Excerpt
“No Rachael, stay out.” Morley’s voice sounded harsher than Rachael had ever heard it, and she stepped back quickly, letting the latch fall back into place.
When the last of the animals had left the enclosure, Morley closed the gate on the far side and came towards her. “Sorry sweetie, I didn’t mean to sound angry. But it’s too dangerous to come into a corral full of big animals, and that Jezebel cow is pretty mean at times.”
“But you go in there.”
Morley pushed his straw hat back and scratched his head. “Well, yeah. But, as you may have noticed, I’m bigger than you.”
She knew he was teasing her. She looked up at his twinkling eyes and giggled.
She trotted beside him as they walked towards the barn. “Bobby says he wants to be a farmer when he grows up.”
“That’s good,” Morley said. “We need lots of farmers to grow food for everyone in the world.”

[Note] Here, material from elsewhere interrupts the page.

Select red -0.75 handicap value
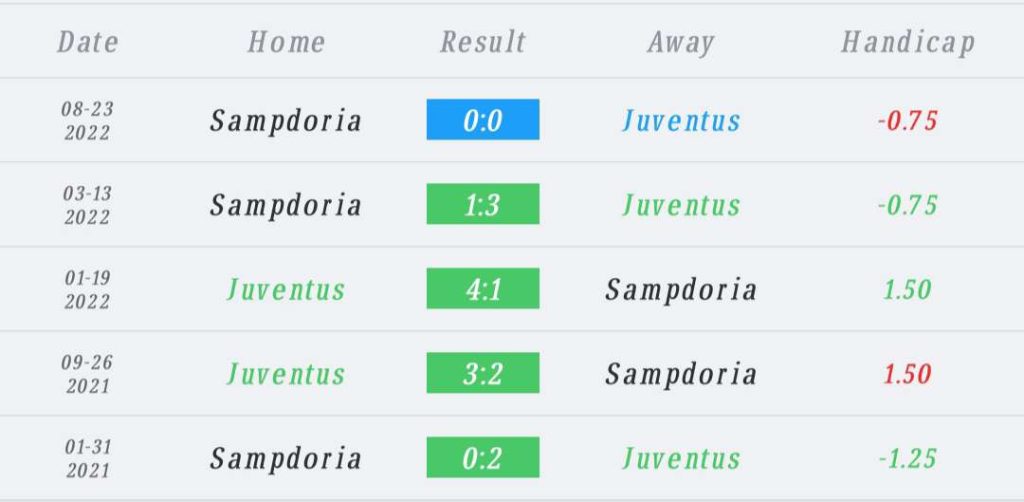 [908, 121]
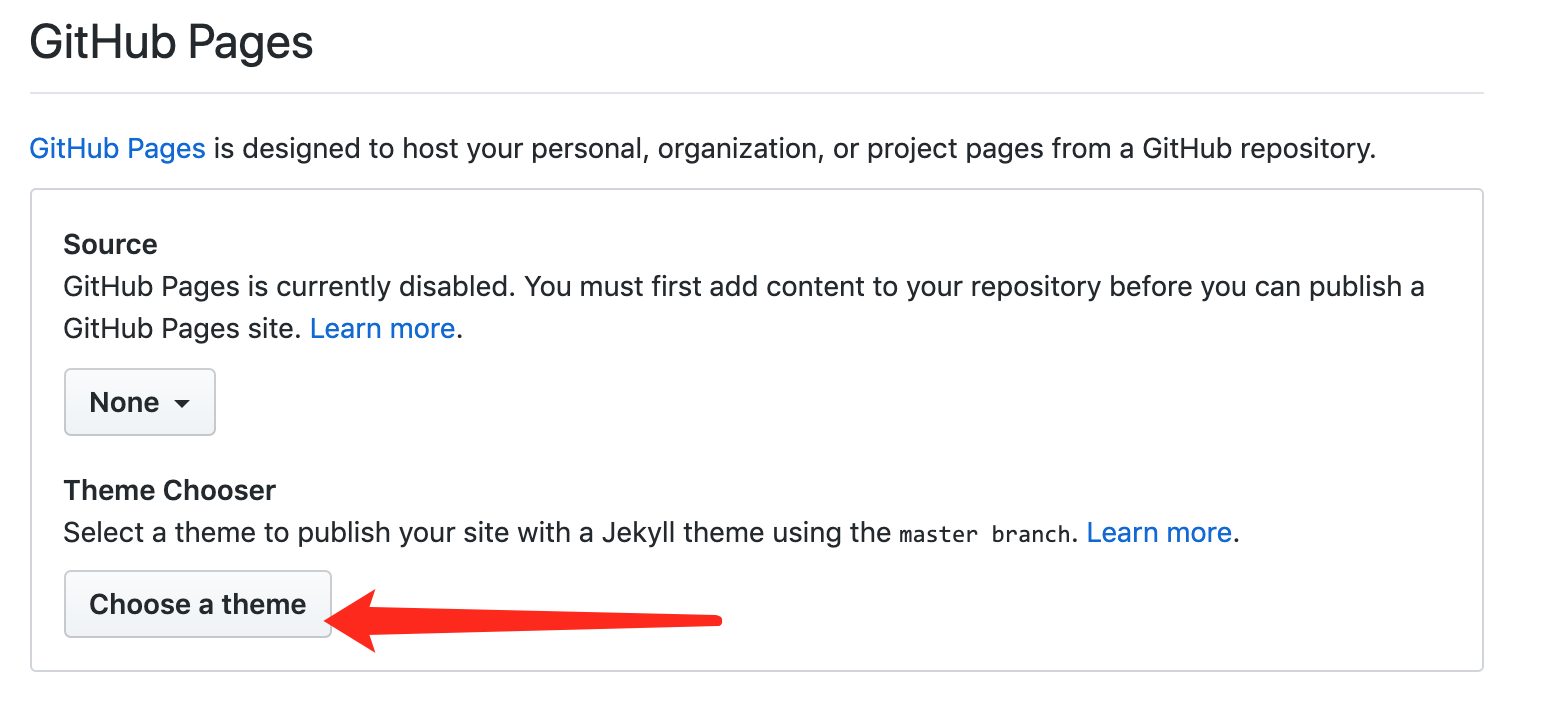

Rachael kicked at a clod of dirt as she thought about that. “But farmers don’t grow every kind of food, do they? Most food comes from the store.”
Morley chuckled. “Yes, you buy food at the store, but the store gets it from the farmer.”
Rachael looked up. “How? How do you grow a loaf of bread, or a box of cereal?”
Morley stopped walking and looked down at her, and she was happy to see he didn’t look worried anymore. “Well, you know, Rachael, it’s like this. I’m a farmer, and I plant the seed that grows into a plant – wheat for instance – and then it’s made into flour which the baker uses to make the loaf of bread.”
He was looking at her with a smile on his kind lips, but she still didn’t understand. “But how does it grow into a plant after you put it in the ground?”